Saved entries
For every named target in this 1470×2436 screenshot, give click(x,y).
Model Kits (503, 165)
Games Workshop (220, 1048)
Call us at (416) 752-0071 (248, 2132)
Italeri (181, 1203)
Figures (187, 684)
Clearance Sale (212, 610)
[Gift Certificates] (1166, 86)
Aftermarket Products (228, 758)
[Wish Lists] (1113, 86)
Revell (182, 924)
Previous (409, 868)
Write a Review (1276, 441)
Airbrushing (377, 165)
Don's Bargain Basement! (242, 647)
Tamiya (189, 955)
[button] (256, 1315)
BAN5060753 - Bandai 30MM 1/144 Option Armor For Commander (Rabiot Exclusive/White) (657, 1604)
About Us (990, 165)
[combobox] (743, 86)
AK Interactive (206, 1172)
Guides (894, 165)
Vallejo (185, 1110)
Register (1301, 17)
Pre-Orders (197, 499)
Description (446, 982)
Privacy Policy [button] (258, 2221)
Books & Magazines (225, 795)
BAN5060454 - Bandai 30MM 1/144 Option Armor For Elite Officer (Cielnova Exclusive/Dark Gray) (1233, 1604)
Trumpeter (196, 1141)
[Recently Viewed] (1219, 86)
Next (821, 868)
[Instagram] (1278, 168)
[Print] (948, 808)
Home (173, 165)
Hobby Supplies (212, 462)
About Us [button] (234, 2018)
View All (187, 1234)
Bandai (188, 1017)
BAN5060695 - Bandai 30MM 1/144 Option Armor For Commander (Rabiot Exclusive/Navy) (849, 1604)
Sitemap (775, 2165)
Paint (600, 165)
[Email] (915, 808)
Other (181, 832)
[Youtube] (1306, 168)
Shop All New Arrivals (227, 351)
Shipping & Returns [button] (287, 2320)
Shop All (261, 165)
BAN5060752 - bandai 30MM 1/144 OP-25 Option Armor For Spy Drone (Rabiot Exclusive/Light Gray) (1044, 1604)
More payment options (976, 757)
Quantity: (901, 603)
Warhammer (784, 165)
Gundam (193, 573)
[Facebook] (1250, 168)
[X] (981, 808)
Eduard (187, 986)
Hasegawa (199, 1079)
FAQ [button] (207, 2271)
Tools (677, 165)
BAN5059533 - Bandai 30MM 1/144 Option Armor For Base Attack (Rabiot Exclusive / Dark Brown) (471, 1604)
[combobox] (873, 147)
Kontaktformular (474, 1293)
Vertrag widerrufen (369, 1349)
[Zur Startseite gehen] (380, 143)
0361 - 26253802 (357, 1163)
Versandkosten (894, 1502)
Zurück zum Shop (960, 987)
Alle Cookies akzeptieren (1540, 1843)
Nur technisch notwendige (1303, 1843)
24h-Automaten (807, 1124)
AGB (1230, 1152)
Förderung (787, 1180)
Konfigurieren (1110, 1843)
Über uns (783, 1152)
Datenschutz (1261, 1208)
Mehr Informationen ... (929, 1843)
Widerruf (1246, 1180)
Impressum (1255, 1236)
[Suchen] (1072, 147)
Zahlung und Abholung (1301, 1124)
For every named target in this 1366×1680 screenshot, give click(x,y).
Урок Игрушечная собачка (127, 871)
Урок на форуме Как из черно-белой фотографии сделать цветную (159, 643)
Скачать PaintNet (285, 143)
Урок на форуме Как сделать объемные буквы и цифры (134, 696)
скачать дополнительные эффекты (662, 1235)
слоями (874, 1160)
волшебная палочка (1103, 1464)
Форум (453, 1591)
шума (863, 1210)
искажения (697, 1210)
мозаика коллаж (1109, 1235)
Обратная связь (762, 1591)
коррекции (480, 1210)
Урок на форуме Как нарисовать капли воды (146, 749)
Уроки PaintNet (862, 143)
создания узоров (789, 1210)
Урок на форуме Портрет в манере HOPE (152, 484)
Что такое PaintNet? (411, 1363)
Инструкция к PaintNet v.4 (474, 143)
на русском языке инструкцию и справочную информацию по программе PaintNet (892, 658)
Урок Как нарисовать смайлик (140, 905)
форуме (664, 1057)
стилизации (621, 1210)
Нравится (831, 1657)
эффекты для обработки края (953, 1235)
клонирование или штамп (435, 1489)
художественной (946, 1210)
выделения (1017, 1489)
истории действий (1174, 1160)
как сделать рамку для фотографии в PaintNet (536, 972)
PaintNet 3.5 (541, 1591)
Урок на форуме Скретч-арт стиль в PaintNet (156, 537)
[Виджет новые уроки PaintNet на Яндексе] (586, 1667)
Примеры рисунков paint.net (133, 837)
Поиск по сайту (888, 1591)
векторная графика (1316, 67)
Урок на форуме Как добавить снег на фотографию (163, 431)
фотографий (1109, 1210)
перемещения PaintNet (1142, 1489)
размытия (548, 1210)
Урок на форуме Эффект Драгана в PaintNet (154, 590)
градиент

» Description of the task:
From the records above, give again exactly the lines running from the line with "BAN5059533 - Bandai" to the line with "шума (863, 1210)", inclusive.

» Reply:
BAN5059533 - Bandai 30MM 1/144 Option Armor For Base Attack (Rabiot Exclusive / Dark Brown) (471, 1604)
[combobox] (873, 147)
Kontaktformular (474, 1293)
Vertrag widerrufen (369, 1349)
[Zur Startseite gehen] (380, 143)
0361 - 26253802 (357, 1163)
Versandkosten (894, 1502)
Zurück zum Shop (960, 987)
Alle Cookies akzeptieren (1540, 1843)
Nur technisch notwendige (1303, 1843)
24h-Automaten (807, 1124)
AGB (1230, 1152)
Förderung (787, 1180)
Konfigurieren (1110, 1843)
Über uns (783, 1152)
Datenschutz (1261, 1208)
Mehr Informationen ... (929, 1843)
Widerruf (1246, 1180)
Impressum (1255, 1236)
[Suchen] (1072, 147)
Zahlung und Abholung (1301, 1124)
For every named target in this 1366×1680 screenshot, give click(x,y).
Урок Игрушечная собачка (127, 871)
Урок на форуме Как из черно-белой фотографии сделать цветную (159, 643)
Скачать PaintNet (285, 143)
Урок на форуме Как сделать объемные буквы и цифры (134, 696)
скачать дополнительные эффекты (662, 1235)
слоями (874, 1160)
волшебная палочка (1103, 1464)
Форум (453, 1591)
шума (863, 1210)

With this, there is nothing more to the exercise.